BEGIN Text block

Life.comI don't know if you caught Howie Mandel on 20/20 talking about his germ phobia, but it was riveting TV. I'm a fan of Howie's, but even if you're not, it's worth watching—if only to reassure yourself that you're not so crazy after all. A few things really stood out:
Howie has a house behind his house, to which he retreats when his kids are sick. My first thought was, Only a guy could get away with that. Not even the biggest germ-phobic mom would ditch her kid mid-illness to escape to her own bubble. Sure, there have been plenty of nights I've wanted to run from the retching, but every mom knows if she doesn't clean up that puke, nobody else will, and that poor green kid will wake up in a pool of his own vomit tomorrow. Just think how the germs will multiply then.
The house behind the house is only a dream for most of us. Would Chase give us a second mortgage for that? They're not convinced we're a good risk for a crappy finished basement, so there's little chance they'll be green-lighting a second home 10 feet behind the first.
Money may be an enabler. And that brings me to my next realization about Howie—the rich actually have it worse when it comes to their neuroses. Howie made $10 million last year, so he can afford his backyard safe house and a private plane so he can get to his stand-up gigs without flying on the petri dish that is a commercial flight. While I wouldn't mind a private plane, I can only imagine how terrified of coach I'd be if I never, ever had to travel that way. (He even admits to a fear of turning into Howard Hughes.) So I wonder if having the means to escape bugs may be an enabler—and give you a false sense of security. Because let's be honest: You can never really escape bad germs. In fact, had I the house behind the house, it would quickly become just as much of a sick ward as my main house. As a mom to 6- and 3-year-old boys, I'm convinced that I travel encased in a Pigpen-like cloud of croup, strep, and pinkeye. If you see me coming, duck.

END Text block
BEGIN Entries shown

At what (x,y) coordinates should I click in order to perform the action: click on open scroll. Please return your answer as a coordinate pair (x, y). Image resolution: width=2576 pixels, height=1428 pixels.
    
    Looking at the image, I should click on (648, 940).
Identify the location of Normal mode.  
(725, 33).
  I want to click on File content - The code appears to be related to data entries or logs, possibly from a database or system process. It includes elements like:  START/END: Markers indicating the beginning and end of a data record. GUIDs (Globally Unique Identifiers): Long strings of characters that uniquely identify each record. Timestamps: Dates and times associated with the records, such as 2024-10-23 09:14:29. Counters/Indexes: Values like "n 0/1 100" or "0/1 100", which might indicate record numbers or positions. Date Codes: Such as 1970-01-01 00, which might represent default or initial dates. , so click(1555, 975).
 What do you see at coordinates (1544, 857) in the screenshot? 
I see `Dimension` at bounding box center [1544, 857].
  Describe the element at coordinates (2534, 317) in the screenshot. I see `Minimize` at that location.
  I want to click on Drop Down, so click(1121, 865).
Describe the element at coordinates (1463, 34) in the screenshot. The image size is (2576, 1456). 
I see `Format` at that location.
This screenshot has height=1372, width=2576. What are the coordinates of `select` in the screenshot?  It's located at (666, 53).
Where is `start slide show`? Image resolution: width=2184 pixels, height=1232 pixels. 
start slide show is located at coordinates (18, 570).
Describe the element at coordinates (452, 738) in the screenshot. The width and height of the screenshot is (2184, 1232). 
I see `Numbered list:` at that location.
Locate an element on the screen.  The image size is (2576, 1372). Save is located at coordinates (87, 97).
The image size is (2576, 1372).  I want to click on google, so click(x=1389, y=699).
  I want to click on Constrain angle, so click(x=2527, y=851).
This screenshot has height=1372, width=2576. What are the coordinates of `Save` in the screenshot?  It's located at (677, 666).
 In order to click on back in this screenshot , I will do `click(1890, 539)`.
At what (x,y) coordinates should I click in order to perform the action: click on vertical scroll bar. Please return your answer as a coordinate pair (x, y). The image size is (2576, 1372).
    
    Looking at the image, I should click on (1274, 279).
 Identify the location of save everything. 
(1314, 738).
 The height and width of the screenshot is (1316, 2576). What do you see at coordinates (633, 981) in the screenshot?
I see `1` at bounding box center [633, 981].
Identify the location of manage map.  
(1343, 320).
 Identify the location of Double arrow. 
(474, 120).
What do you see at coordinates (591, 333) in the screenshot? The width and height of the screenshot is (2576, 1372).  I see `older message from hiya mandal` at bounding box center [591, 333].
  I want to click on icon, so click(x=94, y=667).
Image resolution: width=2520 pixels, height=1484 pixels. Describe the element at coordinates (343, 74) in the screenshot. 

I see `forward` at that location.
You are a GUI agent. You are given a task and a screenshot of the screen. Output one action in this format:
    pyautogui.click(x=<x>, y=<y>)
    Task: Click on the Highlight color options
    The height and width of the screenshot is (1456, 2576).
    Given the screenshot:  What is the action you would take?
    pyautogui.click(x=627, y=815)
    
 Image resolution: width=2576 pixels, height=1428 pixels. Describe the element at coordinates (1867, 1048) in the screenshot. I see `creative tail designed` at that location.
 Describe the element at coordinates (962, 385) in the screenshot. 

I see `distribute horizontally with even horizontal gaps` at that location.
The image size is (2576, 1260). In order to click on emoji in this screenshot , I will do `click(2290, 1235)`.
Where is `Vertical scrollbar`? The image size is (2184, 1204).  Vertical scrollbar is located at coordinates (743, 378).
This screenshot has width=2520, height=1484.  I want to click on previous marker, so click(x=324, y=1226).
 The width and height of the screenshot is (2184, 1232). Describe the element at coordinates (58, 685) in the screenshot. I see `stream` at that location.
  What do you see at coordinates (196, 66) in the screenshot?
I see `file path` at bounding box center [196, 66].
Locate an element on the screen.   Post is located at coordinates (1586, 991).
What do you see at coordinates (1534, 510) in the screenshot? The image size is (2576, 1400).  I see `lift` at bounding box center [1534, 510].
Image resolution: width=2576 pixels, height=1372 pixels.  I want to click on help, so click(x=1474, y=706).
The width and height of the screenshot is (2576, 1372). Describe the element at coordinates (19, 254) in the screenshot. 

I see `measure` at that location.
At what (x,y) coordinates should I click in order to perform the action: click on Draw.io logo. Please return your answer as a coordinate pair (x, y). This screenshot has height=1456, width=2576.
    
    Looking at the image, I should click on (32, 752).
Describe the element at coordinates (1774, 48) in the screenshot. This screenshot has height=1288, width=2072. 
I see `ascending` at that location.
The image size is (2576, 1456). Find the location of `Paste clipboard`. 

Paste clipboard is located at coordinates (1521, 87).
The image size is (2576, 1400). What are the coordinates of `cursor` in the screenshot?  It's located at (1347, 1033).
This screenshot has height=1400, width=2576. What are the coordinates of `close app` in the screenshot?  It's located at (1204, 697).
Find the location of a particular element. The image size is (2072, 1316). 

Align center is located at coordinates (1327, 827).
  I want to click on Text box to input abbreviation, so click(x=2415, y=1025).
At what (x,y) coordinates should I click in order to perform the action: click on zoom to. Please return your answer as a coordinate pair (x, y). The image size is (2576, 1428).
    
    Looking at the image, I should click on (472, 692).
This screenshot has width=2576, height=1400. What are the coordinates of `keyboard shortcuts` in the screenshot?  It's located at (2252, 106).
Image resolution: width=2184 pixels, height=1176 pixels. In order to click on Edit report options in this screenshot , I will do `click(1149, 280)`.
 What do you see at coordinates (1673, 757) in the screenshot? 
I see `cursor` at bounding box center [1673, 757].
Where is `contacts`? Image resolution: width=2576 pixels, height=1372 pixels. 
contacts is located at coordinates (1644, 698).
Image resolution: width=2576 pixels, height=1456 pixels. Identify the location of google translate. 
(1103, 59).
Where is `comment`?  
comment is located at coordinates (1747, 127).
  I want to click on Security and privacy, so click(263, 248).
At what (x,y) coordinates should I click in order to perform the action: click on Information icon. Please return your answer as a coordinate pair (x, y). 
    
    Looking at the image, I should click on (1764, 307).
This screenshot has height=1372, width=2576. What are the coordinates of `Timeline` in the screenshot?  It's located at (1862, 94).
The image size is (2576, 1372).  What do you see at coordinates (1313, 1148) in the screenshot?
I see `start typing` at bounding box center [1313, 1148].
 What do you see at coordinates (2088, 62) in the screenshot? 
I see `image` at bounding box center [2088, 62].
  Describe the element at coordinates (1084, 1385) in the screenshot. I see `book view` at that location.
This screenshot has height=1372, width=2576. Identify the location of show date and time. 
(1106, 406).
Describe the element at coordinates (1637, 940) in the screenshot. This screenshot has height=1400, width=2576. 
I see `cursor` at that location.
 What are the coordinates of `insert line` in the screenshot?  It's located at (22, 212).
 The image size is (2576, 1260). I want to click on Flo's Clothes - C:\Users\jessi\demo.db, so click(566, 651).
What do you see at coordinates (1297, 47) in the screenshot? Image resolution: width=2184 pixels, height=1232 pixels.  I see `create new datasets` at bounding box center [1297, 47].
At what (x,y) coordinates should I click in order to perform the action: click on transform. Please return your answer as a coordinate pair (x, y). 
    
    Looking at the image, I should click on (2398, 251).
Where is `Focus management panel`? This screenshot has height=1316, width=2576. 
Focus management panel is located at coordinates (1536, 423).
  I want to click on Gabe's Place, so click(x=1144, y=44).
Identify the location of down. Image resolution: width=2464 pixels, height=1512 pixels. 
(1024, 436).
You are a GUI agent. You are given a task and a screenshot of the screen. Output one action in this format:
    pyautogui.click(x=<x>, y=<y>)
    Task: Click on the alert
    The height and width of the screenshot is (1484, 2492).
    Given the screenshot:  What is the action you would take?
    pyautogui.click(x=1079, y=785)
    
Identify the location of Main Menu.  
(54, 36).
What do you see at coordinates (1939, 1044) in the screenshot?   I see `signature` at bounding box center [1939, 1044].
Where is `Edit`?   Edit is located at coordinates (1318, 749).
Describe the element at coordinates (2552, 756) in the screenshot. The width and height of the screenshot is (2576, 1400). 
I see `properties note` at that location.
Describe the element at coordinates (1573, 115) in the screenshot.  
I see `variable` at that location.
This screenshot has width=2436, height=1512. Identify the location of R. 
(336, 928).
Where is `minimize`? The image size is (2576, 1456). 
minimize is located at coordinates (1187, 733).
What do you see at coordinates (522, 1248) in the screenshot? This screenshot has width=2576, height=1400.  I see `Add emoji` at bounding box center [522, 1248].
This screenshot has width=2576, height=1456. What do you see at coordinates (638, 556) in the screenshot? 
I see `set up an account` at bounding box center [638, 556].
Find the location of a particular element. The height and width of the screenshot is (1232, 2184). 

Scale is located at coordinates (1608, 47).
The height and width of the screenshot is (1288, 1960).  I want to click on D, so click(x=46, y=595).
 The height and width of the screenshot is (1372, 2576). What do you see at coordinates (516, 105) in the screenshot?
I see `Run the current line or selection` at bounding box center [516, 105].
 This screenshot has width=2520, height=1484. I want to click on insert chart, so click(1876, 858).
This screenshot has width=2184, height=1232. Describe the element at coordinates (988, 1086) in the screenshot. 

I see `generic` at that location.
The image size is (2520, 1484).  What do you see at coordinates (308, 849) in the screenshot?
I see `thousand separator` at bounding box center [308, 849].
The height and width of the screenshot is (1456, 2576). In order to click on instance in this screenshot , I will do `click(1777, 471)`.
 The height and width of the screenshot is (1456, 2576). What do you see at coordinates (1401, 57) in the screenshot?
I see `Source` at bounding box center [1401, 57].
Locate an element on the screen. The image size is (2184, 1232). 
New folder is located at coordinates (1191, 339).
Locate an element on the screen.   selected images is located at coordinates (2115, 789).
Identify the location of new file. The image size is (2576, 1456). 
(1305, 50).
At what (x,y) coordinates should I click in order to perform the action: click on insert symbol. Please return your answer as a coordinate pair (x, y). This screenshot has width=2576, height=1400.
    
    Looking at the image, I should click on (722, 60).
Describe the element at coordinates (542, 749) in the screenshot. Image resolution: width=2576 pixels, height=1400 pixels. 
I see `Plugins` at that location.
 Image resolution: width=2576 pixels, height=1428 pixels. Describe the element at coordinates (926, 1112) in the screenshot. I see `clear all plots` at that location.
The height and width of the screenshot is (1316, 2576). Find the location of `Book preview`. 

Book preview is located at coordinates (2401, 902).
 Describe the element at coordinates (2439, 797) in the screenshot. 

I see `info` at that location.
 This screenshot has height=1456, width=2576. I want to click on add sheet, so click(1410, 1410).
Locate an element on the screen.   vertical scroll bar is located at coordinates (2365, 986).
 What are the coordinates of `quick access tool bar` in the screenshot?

END Entries shown

= Your task =
Can you write out the piece about Howie Mandel's germ phobia from above, word for word and in full?

= Solution to this exercise =
Life.comI don't know if you caught Howie Mandel on 20/20 talking about his germ phobia, but it was riveting TV. I'm a fan of Howie's, but even if you're not, it's worth watching—if only to reassure yourself that you're not so crazy after all. A few things really stood out:
Howie has a house behind his house, to which he retreats when his kids are sick. My first thought was, Only a guy could get away with that. Not even the biggest germ-phobic mom would ditch her kid mid-illness to escape to her own bubble. Sure, there have been plenty of nights I've wanted to run from the retching, but every mom knows if she doesn't clean up that puke, nobody else will, and that poor green kid will wake up in a pool of his own vomit tomorrow. Just think how the germs will multiply then.
The house behind the house is only a dream for most of us. Would Chase give us a second mortgage for that? They're not convinced we're a good risk for a crappy finished basement, so there's little chance they'll be green-lighting a second home 10 feet behind the first.
Money may be an enabler. And that brings me to my next realization about Howie—the rich actually have it worse when it comes to their neuroses. Howie made $10 million last year, so he can afford his backyard safe house and a private plane so he can get to his stand-up gigs without flying on the petri dish that is a commercial flight. While I wouldn't mind a private plane, I can only imagine how terrified of coach I'd be if I never, ever had to travel that way. (He even admits to a fear of turning into Howard Hughes.) So I wonder if having the means to escape bugs may be an enabler—and give you a false sense of security. Because let's be honest: You can never really escape bad germs. In fact, had I the house behind the house, it would quickly become just as much of a sick ward as my main house. As a mom to 6- and 3-year-old boys, I'm convinced that I travel encased in a Pigpen-like cloud of croup, strep, and pinkeye. If you see me coming, duck.